- _Problems to work on_:
**A.** Name every username that appears in the aquarium forum thread.
**B.** In the records, rewrite the lines from the one with "You are a computer-use agent. The height" up to and including the one with "[x=55, y=422]", changing "speaker" to "volume" and keeping everything else the same.

After the fish died it was kinda creepy cause every now and then and even while i was asleep I would wake up to the sound of gravel being shuffled around.:gasp: kinda creepy yah lol


----------



## IanF94 (Oct 12, 2008)

Hey guys, forgot about this thread. The tank was cycled yes, I'm not completely new.:Na_Na_Na_Na: For about 2 weeks. I have kept Sailfin Plecs before, just didn't know the name, so I'm aware of the size.
The rest of the guppys are fine and doing well so I geuss it was the stress. Everythings doing fine now, thanks for the advice.: victory:


----------



## Richyroo (Jun 7, 2009)

Esfa said:


> Have you cycled the tank?
> Neons are shoaling fish and they can look like they're chasing each other.
> If you haven't cycled the tank then the ammonia levels could have killed the guppy and then the fish nibbled him once dead, hence the bite marks.


ive been keeping fish for nearly 14 years and in my opinion, neons are hard to keep in my area as the water obviously isnt right for them and guppies were meant to be an easy fish to keep but since so many are interbred there life span are very short now compared to before......
But please if you havent already, invest in a water test kit as there worth weight in gold in the long run...............

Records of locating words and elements
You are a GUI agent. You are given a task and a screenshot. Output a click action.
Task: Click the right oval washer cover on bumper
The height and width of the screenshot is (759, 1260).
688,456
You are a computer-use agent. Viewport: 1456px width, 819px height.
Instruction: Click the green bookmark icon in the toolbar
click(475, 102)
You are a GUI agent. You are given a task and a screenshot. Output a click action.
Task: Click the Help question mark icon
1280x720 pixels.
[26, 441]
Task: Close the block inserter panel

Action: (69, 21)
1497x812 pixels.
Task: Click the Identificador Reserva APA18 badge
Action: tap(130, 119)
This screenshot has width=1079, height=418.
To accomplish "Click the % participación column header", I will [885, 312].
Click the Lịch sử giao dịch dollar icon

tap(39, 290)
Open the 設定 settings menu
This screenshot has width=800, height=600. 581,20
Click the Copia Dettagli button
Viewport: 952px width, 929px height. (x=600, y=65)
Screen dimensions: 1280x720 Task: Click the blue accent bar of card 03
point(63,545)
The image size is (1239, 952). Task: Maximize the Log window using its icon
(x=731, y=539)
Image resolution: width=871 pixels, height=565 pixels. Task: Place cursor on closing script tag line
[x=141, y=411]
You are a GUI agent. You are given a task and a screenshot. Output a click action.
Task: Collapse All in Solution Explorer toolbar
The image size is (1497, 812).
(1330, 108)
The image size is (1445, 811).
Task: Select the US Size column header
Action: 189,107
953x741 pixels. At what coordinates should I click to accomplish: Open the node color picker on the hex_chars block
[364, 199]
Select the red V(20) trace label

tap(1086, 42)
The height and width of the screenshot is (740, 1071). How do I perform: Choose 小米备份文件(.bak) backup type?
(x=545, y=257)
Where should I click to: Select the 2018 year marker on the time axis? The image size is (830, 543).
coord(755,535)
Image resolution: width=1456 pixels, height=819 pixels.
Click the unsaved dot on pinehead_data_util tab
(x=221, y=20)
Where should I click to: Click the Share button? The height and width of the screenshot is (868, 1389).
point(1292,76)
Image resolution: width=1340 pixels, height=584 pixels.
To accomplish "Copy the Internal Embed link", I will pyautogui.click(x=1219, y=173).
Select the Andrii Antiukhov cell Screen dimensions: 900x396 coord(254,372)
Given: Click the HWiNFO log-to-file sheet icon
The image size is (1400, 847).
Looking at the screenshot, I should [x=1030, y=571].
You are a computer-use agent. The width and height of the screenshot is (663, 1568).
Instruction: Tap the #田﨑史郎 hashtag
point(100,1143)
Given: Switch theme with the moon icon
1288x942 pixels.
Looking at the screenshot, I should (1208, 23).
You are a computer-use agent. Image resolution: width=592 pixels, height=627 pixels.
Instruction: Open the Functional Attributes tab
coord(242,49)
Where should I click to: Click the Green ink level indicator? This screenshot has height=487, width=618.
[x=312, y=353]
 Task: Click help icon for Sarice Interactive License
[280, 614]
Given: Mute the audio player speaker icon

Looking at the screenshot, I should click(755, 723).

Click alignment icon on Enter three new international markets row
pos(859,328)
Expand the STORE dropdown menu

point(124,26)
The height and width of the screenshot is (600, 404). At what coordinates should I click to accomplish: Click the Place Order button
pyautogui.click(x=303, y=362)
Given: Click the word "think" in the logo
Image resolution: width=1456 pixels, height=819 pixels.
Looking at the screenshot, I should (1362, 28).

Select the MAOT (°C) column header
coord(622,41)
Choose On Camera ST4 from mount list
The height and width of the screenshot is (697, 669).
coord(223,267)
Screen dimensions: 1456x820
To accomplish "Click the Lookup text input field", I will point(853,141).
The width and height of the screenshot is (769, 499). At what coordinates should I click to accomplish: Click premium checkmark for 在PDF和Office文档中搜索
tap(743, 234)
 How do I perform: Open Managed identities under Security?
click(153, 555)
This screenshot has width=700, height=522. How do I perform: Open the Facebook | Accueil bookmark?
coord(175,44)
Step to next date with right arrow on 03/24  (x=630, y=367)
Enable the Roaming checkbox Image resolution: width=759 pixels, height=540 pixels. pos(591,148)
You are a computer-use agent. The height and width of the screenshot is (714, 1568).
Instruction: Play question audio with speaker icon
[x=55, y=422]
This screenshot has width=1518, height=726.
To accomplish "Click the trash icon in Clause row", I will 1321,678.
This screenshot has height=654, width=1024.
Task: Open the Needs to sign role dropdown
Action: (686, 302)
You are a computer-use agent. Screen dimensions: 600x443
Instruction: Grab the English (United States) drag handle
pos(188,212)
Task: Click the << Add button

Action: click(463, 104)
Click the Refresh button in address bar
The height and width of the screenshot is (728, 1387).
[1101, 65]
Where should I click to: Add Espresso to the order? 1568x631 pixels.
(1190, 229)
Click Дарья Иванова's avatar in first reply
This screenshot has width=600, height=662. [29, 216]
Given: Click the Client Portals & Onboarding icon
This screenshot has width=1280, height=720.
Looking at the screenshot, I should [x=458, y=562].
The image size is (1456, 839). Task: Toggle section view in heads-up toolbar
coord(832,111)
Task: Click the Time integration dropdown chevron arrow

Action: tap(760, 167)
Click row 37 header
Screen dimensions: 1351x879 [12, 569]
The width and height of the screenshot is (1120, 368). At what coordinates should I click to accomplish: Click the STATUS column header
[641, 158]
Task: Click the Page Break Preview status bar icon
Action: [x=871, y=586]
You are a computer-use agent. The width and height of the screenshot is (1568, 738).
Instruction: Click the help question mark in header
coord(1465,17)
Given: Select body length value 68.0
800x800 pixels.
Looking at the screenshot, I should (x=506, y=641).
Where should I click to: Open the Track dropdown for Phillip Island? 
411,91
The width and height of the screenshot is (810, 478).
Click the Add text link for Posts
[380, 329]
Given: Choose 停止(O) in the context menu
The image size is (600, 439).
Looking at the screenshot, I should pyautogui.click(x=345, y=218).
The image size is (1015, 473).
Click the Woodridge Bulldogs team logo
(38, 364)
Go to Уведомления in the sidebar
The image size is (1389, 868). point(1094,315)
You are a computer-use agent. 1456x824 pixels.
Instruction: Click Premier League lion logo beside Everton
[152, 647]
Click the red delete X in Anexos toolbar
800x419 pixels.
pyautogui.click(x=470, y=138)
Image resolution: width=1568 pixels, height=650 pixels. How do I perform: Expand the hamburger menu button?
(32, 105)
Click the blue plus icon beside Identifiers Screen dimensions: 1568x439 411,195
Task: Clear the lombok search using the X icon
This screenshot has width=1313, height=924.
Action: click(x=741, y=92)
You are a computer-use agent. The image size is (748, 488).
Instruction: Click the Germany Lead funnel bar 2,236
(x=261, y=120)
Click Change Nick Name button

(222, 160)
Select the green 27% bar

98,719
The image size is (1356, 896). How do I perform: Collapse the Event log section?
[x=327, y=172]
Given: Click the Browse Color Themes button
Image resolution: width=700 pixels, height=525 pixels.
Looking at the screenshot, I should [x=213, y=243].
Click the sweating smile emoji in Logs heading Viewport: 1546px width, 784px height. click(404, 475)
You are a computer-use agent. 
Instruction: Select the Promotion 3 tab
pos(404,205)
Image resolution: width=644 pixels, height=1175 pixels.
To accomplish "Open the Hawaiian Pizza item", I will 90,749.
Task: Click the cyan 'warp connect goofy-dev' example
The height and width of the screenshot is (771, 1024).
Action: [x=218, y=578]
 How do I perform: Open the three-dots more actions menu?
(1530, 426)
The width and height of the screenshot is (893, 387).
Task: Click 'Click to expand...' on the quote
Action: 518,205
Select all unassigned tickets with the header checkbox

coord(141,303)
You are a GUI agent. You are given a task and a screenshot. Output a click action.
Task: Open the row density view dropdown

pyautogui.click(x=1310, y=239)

- _Solution list_:
**A.** IanF94, Richyroo, Esfa

**B.**
You are a computer-use agent. The height and width of the screenshot is (714, 1568).
Instruction: Play question audio with volume icon
[x=55, y=422]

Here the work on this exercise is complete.